Handytarife ohne Grundgebühr



Handytarife ohne Grundgebühr gibt es wie Sand am Meer. Vor allem bei den Handy-Discountern bekommt man eine SIM-Karte meist ohne monatliche Grundkosten. Inzwischen haben aber auch die klassischen Netzbetreiber reagiert und eigene Handytarife ohne Grundgebühr auf den Markt gebracht. Lesen Sie hier, welche Angebote besser sind und welche Vor- und Nachteile Handytarife ohne Grundgebühr mit sich bringen.

Bevor man sich für einen Handytarif entscheidet, sollte man sich Gedanken über das eigene Telefonieverhalten machen. Während sich die Tariflandschaft in den vergangenen Jahren verändert hat und die einzelnen Handytarife bei den Verbrauchskosten immer ähnlicher werden, gibt es nach wie vor große Unterschiede bei den monatlichen Grundkosten. Handytarife ohne Grundgebühr sind besonders für Kunden geeignet, die wenig telefonieren und vor allem mobil erreichbar sein möchten. Es gibt zwei große Unterschiede zwischen Handytarifen ohne Grundgebühr und solchen mit monatlichen Grundkosten: Handytarife ohne Grundgebühr sind meist monatlich kündbar, dafür erhalten Neukunden in der Regel kein neues Handy bei Vertragsabschluss. Entscheidet man sich hingegen für ein Angebot mit Grundgebühr, bindet man sich zwar bei den meisten Netzbetreibern für zwei Jahre, dafür kann man sich meist ein neues Handy aussuchen, das zum subventionierten Preis angeboten wird.

Handytarife ohne Grundgebühr werden vor allem von Billiganbietern, sogenannten Discountern, angeboten.
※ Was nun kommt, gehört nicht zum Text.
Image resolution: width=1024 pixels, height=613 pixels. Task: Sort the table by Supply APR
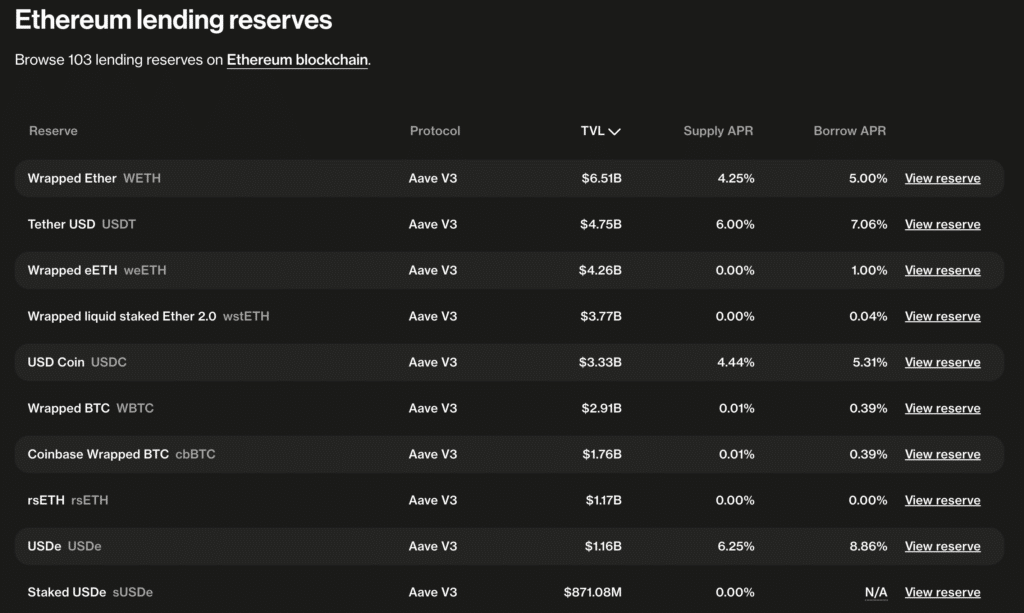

Dort erhält man eine SIM-Karte einschließlich eines Startguthabens, die Pakete kosten selten mehr als 10 Euro. Da Discounter ihre Handytarife ohne Grundgebühr verkaufen und zudem noch sehr niedrige Verbrauchskosten bei den Minuten und Kurznachrichten haben, sind sie ideal für Wenig- und Normaltelefonierer geeignet. Wer hingegen viel telefoniert, kann sich zwar ebenfalls Handytarife ohne Grundgebühr anschauen, man sollte sie aber mit Angeboten vergleichen, die einen monatlichen Grundpreis verlangen. In den letzten Jahren haben sich für Vieltelefonierer Handytarife etabliert, die Flatrate-Optionen für verschiedene Fest- und Mobilfunknetze enthalten. So kann der Handynutzer je nach Telefonierverhalten entscheiden, für welches Netz er eine Sprach-Flatrate buchen möchte. Anschließend zahlt er einen monatlichen Festpreis, telefoniert dafür aber ohne weitere Mehrkosten unbegrenzt in das ausgewählte Netz.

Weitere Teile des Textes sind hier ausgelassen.